Año 1198
Una gran deuda, así como una gran fe o el calor que produce reverberaciones sobre la arena ardiente del desierto, puede distorsionar la realidad. Una deuda puede llegar a apoderarse de la mente de una persona, falsear la lógica y convertir el no en un sí, y lo equivocado en correcto.
En los albores del siglo XIII, el fervor religioso se propagó de nuevo por toda la población cristiana de Europa.
Congregados por el Papa y los nobles franceses, los cruzados emprendieron por cuarta vez en un siglo una cruzada para arrebatar Jerusalén y Tierra Santa de las manos de los infieles islámicos. Partieron con la más pura de las intenciones, inspirada por la necesidad de matar musulmanes para alcanzar su objetivo sagrado.

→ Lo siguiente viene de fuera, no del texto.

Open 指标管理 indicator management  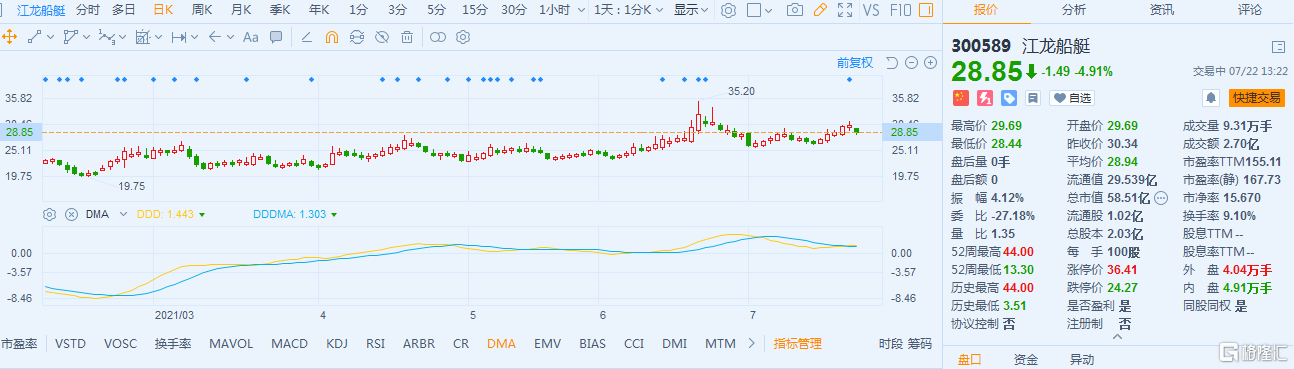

Sin embargo, el camino a la salvación eterna se desvió hacia Venecia. Los cruzados deseaban evitar la polvorienta ruta terrestre que pasaba por Constantinopla y encargaron una flota a los venecianos para navegar hasta Tierra Santa. El emergente poder marítimo estaba controlado por el dux, un gobernante artero, amante del dinero y negociante, al que la aristocracia de la ciudad había elegido de por vida. La única misión del dux era enriquecer a su querida ciudad-estado. Pero el ejército cruzado, falto de reclutas procedentes de las buenas familias de Europa, no tardó en acumular una deuda muy considerable que el dux no quiso perdonarle, por muy glorioso que fuera el objetivo de reconquistar Jerusalén. La solución que propuso para liberar a los cruzados de su infortunada carga financiera fue primero que atacaran una ciudad cristiana y, posteriormente, que saquearan y expoliaran la más grande, rica y cristiana de las ciudades de Europa: Constantinopla. El dux recibió todo el pago, pero los santos guerreros nunca pusieron un pie en Tierra Santa.